___ DATA FOR THIS TASK

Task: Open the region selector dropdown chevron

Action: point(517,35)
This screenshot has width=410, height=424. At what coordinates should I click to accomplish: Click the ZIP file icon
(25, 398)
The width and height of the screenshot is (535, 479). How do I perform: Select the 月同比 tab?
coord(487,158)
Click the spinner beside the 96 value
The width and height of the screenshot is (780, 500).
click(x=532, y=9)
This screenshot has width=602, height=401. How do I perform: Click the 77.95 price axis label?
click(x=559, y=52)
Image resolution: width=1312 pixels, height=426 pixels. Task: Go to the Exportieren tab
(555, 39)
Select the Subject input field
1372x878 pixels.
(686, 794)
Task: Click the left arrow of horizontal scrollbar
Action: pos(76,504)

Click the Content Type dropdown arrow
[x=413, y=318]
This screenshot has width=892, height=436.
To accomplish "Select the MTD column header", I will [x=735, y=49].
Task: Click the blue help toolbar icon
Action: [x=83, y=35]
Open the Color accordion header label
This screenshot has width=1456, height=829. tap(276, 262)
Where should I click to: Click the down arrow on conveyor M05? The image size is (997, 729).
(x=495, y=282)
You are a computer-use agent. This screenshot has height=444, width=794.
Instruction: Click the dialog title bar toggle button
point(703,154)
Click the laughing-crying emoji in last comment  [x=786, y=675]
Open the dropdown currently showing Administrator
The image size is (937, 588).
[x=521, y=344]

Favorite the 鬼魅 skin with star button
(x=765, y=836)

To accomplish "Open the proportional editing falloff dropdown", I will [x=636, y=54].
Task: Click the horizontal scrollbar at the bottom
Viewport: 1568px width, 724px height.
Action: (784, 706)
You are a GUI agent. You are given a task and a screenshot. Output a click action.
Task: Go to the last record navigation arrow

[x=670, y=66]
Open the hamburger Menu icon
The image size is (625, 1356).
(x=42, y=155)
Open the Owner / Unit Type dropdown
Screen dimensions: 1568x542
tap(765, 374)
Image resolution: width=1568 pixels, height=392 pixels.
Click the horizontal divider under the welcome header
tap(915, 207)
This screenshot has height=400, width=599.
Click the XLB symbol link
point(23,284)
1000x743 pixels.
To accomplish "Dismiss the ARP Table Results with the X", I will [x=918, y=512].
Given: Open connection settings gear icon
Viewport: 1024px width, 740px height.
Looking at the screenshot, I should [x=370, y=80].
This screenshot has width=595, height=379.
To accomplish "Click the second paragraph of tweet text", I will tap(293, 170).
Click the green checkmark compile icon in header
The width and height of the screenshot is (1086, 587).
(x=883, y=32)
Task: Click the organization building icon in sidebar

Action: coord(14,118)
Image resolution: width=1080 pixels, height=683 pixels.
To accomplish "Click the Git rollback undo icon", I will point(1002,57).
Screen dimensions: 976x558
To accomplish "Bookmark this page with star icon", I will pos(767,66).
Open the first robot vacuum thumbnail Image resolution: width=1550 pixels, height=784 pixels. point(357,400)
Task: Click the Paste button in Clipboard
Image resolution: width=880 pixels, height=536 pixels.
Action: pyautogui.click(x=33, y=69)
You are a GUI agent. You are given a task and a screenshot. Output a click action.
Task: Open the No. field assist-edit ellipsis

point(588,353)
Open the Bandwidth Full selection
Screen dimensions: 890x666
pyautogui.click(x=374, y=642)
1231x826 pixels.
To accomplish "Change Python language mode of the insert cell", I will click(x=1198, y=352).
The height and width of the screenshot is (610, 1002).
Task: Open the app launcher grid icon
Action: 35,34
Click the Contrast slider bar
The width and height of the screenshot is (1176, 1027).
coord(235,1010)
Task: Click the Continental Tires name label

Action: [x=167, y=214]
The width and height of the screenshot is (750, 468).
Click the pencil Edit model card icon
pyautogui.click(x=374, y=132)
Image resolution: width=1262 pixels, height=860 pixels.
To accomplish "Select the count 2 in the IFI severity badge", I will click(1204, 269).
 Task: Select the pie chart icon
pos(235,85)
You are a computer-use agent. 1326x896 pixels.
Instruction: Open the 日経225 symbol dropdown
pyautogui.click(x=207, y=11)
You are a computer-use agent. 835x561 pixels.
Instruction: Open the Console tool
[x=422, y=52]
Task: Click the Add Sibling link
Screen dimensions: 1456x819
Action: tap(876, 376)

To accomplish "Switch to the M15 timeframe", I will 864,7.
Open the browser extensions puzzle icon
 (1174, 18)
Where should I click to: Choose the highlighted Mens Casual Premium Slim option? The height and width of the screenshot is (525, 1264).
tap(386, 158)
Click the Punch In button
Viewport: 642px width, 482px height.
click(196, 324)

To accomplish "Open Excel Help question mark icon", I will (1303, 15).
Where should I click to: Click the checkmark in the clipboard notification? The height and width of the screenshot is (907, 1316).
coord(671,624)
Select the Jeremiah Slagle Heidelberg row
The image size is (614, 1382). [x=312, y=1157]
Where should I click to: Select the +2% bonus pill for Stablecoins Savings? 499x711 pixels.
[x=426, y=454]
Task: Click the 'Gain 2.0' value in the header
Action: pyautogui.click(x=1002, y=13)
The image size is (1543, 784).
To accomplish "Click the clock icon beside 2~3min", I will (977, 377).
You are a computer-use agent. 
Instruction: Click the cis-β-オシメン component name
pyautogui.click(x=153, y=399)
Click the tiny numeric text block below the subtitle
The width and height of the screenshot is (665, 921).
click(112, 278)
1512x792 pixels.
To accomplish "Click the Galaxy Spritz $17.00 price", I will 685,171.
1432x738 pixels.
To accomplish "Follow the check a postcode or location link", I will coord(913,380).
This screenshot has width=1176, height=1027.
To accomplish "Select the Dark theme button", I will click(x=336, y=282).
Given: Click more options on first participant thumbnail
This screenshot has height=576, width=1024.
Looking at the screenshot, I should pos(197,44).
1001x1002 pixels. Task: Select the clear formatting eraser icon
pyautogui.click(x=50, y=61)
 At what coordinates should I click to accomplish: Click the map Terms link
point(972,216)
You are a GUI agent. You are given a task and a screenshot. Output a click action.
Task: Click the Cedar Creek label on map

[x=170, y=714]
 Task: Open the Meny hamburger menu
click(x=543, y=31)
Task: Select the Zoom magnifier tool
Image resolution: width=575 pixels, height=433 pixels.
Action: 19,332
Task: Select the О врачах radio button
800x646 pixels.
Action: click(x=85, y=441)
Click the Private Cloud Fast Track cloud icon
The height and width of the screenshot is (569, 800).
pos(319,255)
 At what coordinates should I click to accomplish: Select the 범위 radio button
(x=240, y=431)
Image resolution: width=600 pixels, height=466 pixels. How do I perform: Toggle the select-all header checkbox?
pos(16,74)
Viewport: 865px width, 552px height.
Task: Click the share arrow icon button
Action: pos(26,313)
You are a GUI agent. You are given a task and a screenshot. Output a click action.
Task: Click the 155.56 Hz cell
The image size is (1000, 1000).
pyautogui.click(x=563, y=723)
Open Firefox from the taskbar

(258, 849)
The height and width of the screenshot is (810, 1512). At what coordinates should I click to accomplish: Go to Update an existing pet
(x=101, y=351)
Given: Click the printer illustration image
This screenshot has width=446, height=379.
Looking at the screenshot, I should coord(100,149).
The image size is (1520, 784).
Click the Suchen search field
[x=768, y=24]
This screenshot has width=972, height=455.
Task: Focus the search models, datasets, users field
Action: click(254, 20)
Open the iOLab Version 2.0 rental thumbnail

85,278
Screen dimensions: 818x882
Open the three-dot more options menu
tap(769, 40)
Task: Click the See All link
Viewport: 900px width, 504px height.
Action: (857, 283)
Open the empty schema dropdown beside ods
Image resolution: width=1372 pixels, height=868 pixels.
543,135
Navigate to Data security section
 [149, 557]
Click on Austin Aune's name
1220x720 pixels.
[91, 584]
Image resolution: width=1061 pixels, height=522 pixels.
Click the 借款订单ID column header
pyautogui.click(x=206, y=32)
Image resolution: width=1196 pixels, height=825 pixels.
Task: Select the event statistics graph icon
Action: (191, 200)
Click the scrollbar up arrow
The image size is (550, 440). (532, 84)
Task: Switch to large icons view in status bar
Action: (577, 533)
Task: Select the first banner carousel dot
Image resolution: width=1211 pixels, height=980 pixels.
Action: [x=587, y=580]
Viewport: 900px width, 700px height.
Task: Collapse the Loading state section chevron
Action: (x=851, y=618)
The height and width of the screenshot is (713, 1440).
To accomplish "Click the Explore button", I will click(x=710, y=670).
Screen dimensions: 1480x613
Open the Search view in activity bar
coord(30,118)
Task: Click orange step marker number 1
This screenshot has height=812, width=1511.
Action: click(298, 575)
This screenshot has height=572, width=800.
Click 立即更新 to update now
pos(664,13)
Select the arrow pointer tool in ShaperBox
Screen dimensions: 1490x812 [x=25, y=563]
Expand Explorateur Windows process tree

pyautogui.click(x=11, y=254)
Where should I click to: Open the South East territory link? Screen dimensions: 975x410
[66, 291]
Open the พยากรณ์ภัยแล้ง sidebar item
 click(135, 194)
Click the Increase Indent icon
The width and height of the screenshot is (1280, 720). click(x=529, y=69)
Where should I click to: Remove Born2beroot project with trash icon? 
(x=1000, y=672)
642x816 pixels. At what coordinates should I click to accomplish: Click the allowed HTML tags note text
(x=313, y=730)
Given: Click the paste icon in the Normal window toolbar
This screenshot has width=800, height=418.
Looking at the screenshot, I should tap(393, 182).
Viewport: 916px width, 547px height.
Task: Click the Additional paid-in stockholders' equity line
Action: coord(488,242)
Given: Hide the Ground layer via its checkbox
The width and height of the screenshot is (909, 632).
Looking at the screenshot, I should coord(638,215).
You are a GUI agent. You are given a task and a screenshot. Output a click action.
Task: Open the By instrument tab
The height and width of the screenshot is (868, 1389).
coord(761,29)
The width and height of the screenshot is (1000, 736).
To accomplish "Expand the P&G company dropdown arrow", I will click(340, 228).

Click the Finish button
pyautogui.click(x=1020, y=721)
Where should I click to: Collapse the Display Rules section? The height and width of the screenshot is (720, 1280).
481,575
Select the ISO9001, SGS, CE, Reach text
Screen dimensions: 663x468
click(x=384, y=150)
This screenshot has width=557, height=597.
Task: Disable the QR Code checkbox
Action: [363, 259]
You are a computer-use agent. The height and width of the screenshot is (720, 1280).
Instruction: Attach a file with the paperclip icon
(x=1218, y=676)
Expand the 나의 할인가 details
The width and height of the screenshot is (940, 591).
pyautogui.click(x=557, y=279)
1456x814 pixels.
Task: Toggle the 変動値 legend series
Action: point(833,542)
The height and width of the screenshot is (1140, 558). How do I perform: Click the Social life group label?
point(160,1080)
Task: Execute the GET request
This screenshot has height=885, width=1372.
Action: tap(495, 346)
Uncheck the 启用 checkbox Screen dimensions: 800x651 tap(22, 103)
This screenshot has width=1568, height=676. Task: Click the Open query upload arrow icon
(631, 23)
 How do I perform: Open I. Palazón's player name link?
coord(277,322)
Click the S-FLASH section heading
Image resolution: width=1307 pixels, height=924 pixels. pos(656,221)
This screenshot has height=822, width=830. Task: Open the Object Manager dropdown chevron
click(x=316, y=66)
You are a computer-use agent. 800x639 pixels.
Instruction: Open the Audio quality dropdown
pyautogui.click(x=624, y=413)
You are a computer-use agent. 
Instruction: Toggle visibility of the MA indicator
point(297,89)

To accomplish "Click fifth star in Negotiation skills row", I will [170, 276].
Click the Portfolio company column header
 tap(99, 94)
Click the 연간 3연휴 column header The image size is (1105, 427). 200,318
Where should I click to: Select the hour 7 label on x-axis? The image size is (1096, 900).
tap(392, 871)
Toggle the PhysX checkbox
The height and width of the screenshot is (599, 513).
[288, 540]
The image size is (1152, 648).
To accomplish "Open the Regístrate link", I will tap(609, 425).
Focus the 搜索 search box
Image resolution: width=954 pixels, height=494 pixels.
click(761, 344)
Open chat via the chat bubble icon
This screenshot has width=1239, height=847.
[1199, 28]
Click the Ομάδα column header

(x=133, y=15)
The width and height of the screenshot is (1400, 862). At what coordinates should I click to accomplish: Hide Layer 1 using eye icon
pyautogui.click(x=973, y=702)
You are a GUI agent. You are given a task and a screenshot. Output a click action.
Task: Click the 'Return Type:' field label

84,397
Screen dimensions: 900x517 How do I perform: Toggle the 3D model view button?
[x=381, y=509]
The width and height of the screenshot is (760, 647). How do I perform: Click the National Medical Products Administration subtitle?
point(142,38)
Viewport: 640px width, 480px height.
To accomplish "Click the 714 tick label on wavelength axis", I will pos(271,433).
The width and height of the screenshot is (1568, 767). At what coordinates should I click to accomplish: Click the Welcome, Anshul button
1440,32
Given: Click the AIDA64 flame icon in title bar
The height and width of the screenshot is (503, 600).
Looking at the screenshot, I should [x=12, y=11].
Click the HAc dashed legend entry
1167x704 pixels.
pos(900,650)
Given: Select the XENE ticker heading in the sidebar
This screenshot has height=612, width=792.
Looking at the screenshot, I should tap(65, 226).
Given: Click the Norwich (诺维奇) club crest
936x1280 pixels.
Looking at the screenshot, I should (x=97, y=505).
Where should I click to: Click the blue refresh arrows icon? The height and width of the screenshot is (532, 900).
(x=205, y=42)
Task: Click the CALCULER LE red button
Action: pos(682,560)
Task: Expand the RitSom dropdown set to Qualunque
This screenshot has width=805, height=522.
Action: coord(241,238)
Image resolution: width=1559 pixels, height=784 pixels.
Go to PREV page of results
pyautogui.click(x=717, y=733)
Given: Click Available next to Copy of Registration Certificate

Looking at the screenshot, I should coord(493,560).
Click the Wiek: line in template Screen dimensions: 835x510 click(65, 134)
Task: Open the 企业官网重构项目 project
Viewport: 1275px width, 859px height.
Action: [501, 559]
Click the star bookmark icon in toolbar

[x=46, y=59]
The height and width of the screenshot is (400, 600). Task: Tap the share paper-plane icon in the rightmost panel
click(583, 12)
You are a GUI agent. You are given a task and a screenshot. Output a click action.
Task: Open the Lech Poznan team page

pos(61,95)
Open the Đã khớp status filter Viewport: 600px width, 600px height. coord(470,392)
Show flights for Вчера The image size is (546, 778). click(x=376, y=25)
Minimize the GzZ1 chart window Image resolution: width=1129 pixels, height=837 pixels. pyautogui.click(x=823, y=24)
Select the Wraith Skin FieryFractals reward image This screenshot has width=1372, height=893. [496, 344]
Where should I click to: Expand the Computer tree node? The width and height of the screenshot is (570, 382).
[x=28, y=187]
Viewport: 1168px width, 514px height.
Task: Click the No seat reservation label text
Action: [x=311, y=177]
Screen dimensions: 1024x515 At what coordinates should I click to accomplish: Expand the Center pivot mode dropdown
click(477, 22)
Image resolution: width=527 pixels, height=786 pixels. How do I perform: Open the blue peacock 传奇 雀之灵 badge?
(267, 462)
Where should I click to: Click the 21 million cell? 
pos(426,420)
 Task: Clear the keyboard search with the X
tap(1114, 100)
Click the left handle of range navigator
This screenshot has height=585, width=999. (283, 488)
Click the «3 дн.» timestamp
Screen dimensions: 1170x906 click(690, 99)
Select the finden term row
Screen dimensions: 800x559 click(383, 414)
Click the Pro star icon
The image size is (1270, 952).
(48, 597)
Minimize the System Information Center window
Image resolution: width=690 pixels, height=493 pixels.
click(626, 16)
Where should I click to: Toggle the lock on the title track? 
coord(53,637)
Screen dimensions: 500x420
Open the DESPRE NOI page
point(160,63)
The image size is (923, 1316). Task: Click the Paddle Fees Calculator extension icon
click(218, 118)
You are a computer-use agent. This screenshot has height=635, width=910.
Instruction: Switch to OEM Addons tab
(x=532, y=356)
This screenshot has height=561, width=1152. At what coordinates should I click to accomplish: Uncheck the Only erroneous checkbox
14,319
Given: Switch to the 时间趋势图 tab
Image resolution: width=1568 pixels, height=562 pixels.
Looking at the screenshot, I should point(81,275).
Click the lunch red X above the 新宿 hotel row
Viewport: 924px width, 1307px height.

______

▶ **TASK BRIEF**
In the records above, the line with "Click the Content Type dropdown arrow" marks the start and the line with "Given: Open connection settings gear icon" marks the end; copy that stretch exactly, both lines included, and nothing else.

▶ **RESPONSE**
Click the Content Type dropdown arrow
[x=413, y=318]
This screenshot has width=892, height=436.
To accomplish "Select the MTD column header", I will [x=735, y=49].
Task: Click the blue help toolbar icon
Action: [x=83, y=35]
Open the Color accordion header label
This screenshot has width=1456, height=829. tap(276, 262)
Where should I click to: Click the down arrow on conveyor M05? The image size is (997, 729).
(x=495, y=282)
You are a computer-use agent. This screenshot has height=444, width=794.
Instruction: Click the dialog title bar toggle button
point(703,154)
Click the laughing-crying emoji in last comment  [x=786, y=675]
Open the dropdown currently showing Administrator
The image size is (937, 588).
[x=521, y=344]

Favorite the 鬼魅 skin with star button
(x=765, y=836)

To accomplish "Open the proportional editing falloff dropdown", I will [x=636, y=54].
Task: Click the horizontal scrollbar at the bottom
Viewport: 1568px width, 724px height.
Action: (784, 706)
You are a GUI agent. You are given a task and a screenshot. Output a click action.
Task: Go to the last record navigation arrow

[x=670, y=66]
Open the hamburger Menu icon
The image size is (625, 1356).
(x=42, y=155)
Open the Owner / Unit Type dropdown
Screen dimensions: 1568x542
tap(765, 374)
Image resolution: width=1568 pixels, height=392 pixels.
Click the horizontal divider under the welcome header
tap(915, 207)
This screenshot has height=400, width=599.
Click the XLB symbol link
point(23,284)
1000x743 pixels.
To accomplish "Dismiss the ARP Table Results with the X", I will [x=918, y=512].
Given: Open connection settings gear icon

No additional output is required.